Em um de nossos livros padrões, Ellen C White descreveu-o assim:

‘Deve haver um exame dos livros de registo para determinar quem, pelo arrependimento dos pecados e fé em Cristo, tem direito aos benefícios de Sua expiação. A purificação do santuário, portanto, envolve uma investigação — um julgamento. Isto deve efetuar-se antes da vinda de Cristo para resgatar Seu povo, pois que, quando vier, Sua recompensa estará com Êle para dar a cada um segundo as suas obras.” — O Conflito dos Séculos, pág. 421.
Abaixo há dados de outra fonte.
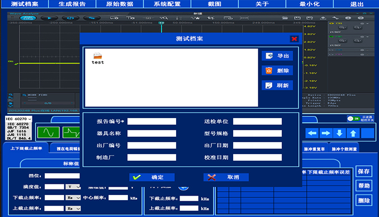The width and height of the screenshot is (379, 217).
Task: Confirm with the 确定 button
Action: coord(152,177)
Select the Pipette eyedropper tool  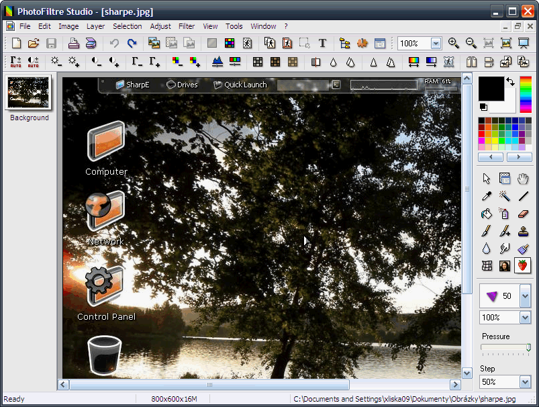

Entendemos que Cristo, como Sumo Sacerdote, conclui Seu ministério intercessório no Céu, numa obra de juízo. Inicia sua grande obra de julgamento na fase investigativa. Na conclusão dessa obra investigativa, é pronunciada a sentença de juízo. Então, Cristo descerá como juíz para executar, ou levar a efeito essa sentença. Quanto à sublime grandeza, coisa alguma se pode comparar, na palavra profética, a descrição de nosso Senhor ao descer Êle pelo espaço, não como sacerdote, mas como Rei dos reis e Senhor dos Senhores. E com Êle estão todos os anjos do Céu. Êle ordena aos mortos, e aquela grande e inumerável hoste dos que dormem em Cristo saem para a imortalidade. Ao mesmo tempo, os que, entre os vivos, são verdadeiramente filhos de Deus são arrebatados juntamente com os remidos de todos os séculos a encontrar seu Salvador nos ares, e para estar para sempre com o Senhor.

Ao ser consumada a última sentença de juízo dada por Deus, os remidos cantarão o cântico de Moisés e do Cordeiro, dizendo: “Grandes e admiráveis são as Tuas obras, Senhor Deus, Todo-poderoso! Justos e verdadeiros são os Teus caminhos, ó Rei das nações! Quem não temerá e não glorificará o Teu nome, ó Senhor? pois só Tu és santo; por isso tôdas as nações virão e adorarão diante de Ti, porque os Teus atos de justiça se fizeram manifestos.” Apoc. 15: 3 e 4.